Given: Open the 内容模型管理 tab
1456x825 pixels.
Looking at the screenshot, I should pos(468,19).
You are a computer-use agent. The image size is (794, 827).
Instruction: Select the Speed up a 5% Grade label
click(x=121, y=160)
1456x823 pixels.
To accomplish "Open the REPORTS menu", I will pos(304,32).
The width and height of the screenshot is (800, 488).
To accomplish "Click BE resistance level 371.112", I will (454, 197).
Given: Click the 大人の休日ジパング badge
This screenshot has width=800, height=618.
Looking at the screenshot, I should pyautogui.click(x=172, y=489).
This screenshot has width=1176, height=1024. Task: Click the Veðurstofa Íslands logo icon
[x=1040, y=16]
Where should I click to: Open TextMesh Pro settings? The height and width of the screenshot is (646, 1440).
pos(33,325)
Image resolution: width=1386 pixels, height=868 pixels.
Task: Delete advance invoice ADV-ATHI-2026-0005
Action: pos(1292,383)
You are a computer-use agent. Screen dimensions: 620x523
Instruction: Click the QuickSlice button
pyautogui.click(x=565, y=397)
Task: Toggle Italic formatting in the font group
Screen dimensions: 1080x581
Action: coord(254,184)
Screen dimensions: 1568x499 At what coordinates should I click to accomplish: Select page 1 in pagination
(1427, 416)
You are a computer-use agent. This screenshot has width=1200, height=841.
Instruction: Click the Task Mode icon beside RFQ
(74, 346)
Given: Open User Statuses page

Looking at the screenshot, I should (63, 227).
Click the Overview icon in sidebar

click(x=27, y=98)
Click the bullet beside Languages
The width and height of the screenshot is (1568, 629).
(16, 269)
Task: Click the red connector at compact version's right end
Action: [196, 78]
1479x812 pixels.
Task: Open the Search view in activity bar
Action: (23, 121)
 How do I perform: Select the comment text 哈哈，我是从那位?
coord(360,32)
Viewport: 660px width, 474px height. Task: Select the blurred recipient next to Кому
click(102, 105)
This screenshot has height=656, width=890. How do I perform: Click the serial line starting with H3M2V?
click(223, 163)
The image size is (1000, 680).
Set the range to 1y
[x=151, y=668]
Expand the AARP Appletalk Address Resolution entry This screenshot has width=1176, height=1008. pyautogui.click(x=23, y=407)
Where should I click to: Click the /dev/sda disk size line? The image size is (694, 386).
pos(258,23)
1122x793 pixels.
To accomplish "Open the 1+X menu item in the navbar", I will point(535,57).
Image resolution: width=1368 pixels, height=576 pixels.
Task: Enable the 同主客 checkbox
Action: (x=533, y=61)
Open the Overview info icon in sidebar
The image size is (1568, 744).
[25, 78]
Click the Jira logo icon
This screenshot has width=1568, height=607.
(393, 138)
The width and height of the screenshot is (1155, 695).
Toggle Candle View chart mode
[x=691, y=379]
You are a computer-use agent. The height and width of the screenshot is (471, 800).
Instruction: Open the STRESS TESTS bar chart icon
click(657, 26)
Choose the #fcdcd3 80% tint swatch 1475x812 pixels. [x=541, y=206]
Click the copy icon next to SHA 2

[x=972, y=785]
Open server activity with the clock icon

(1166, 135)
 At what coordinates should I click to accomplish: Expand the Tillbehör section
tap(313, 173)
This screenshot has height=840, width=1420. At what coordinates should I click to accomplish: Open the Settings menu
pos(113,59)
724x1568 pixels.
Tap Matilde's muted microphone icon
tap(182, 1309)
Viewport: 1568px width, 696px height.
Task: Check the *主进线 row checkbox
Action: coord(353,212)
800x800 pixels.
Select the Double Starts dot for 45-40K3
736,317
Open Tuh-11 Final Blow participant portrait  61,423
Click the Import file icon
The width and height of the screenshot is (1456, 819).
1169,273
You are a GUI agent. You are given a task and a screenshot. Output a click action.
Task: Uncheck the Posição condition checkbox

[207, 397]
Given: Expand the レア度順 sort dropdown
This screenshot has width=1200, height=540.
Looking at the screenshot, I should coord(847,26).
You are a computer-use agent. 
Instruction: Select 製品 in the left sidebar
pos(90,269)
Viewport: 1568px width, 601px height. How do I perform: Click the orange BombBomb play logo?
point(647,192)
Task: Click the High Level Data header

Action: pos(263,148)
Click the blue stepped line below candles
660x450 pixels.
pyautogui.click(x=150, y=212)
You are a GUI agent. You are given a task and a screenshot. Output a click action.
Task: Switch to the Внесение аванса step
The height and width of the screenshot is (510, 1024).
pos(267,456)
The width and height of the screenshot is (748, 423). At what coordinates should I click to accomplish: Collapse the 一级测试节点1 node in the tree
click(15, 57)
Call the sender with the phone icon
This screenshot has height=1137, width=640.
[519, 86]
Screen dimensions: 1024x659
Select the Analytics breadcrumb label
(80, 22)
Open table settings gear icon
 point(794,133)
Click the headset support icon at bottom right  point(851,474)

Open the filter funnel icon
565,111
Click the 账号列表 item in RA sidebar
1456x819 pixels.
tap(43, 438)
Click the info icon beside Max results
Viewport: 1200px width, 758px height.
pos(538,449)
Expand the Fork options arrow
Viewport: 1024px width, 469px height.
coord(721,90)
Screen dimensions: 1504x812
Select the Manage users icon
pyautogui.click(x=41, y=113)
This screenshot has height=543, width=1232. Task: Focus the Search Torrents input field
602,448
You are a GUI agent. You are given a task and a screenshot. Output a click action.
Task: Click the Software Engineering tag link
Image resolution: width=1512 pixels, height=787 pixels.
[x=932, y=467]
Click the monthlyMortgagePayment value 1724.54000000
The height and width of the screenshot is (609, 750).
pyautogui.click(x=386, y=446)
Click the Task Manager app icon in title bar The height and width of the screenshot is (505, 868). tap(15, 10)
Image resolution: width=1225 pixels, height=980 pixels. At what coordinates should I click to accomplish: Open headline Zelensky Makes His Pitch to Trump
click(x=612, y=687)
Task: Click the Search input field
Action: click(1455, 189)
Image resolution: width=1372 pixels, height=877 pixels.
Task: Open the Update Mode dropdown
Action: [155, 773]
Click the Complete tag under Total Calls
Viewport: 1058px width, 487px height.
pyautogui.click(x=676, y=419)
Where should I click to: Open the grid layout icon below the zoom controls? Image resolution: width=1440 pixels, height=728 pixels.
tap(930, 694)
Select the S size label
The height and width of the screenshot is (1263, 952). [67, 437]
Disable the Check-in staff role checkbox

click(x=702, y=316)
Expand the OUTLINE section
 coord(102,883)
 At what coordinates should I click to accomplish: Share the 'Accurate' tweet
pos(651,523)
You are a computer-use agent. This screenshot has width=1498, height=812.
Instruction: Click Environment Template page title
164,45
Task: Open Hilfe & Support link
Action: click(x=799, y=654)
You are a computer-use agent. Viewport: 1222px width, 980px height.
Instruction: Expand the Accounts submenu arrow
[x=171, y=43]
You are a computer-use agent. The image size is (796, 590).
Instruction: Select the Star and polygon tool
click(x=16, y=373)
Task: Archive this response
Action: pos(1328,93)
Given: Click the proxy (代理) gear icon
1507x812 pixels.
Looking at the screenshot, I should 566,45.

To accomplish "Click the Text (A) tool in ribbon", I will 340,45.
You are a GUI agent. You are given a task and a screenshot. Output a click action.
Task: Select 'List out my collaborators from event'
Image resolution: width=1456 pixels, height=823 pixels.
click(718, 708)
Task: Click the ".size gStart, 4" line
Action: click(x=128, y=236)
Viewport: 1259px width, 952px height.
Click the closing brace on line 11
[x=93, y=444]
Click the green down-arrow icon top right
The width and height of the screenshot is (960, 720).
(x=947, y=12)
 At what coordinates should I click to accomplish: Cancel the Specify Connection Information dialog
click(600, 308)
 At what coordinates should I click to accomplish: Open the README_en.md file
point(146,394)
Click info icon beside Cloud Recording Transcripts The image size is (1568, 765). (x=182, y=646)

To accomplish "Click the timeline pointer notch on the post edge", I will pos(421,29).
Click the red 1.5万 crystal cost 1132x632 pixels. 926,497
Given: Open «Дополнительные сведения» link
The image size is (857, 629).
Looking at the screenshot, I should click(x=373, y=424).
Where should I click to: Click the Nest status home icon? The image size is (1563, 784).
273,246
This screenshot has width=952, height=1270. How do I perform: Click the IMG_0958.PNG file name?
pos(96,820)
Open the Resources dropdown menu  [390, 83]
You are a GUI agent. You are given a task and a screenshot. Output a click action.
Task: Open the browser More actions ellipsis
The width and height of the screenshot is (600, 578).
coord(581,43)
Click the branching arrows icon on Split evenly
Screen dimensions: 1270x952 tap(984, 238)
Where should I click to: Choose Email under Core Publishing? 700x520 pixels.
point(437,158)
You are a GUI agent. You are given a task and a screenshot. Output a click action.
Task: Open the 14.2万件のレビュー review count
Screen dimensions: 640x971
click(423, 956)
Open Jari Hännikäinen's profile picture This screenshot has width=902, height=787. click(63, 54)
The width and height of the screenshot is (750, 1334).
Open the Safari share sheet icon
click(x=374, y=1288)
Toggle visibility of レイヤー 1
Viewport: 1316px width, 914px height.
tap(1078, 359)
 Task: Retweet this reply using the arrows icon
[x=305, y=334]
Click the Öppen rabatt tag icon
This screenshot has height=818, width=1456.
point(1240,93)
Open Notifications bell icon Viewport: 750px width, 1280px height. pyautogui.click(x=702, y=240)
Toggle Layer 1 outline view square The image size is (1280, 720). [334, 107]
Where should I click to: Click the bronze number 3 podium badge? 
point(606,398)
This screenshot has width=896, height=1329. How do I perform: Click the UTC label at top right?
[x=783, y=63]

+ + + + +

* WRITTEN REQUEST
Quote the items exactly, from the line containing "You are a computer-use agent. The image size is (796, 590)." down through the line containing "I will 340,45.".

* RESULT FOR THIS TASK
You are a computer-use agent. The image size is (796, 590).
Instruction: Select the Star and polygon tool
click(x=16, y=373)
Task: Archive this response
Action: pos(1328,93)
Given: Click the proxy (代理) gear icon
1507x812 pixels.
Looking at the screenshot, I should 566,45.

To accomplish "Click the Text (A) tool in ribbon", I will 340,45.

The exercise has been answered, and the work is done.